(Supplied material)

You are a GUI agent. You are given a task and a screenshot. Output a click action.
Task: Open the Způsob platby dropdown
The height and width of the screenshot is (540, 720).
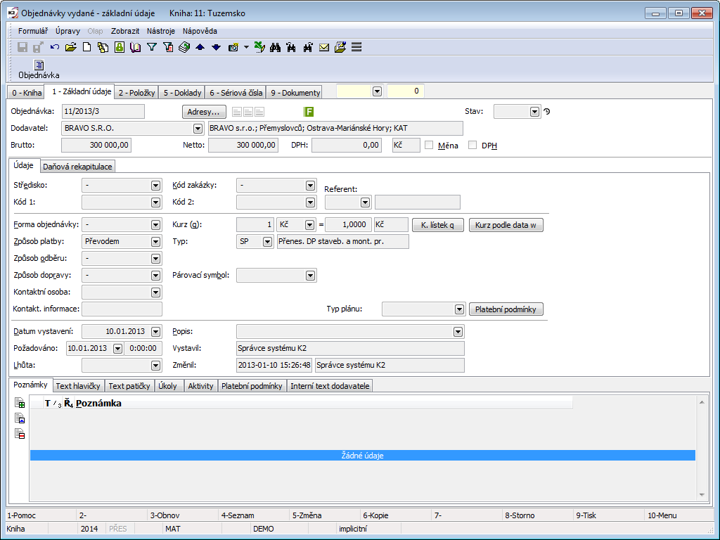[x=156, y=242]
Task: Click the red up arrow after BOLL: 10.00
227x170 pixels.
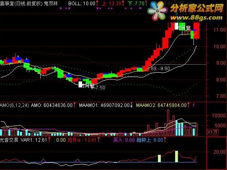Action: 97,3
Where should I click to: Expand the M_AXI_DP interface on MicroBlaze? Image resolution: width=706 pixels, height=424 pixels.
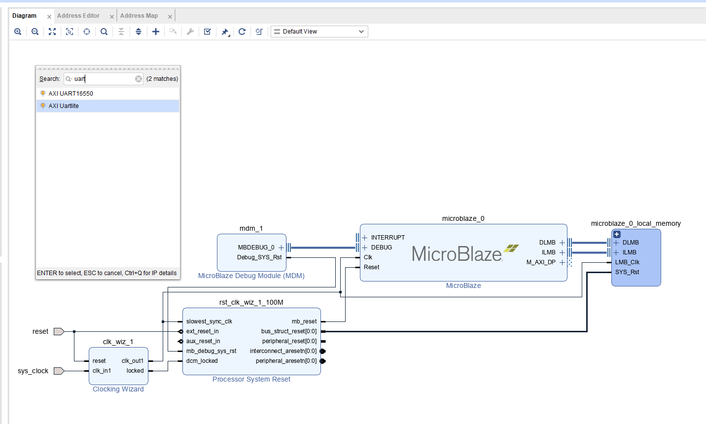pos(562,262)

(End Supplied material)

Your instructions. Please write out the lines above exactly, from the one that contains "Task: Open the Způsob platby dropdown" through the final line, and include none of the pictures.

Written reply.
Task: Open the Způsob platby dropdown
The height and width of the screenshot is (540, 720).
[x=156, y=242]
Task: Click the red up arrow after BOLL: 10.00
227x170 pixels.
Action: 97,3
Where should I click to: Expand the M_AXI_DP interface on MicroBlaze? Image resolution: width=706 pixels, height=424 pixels.
pos(562,262)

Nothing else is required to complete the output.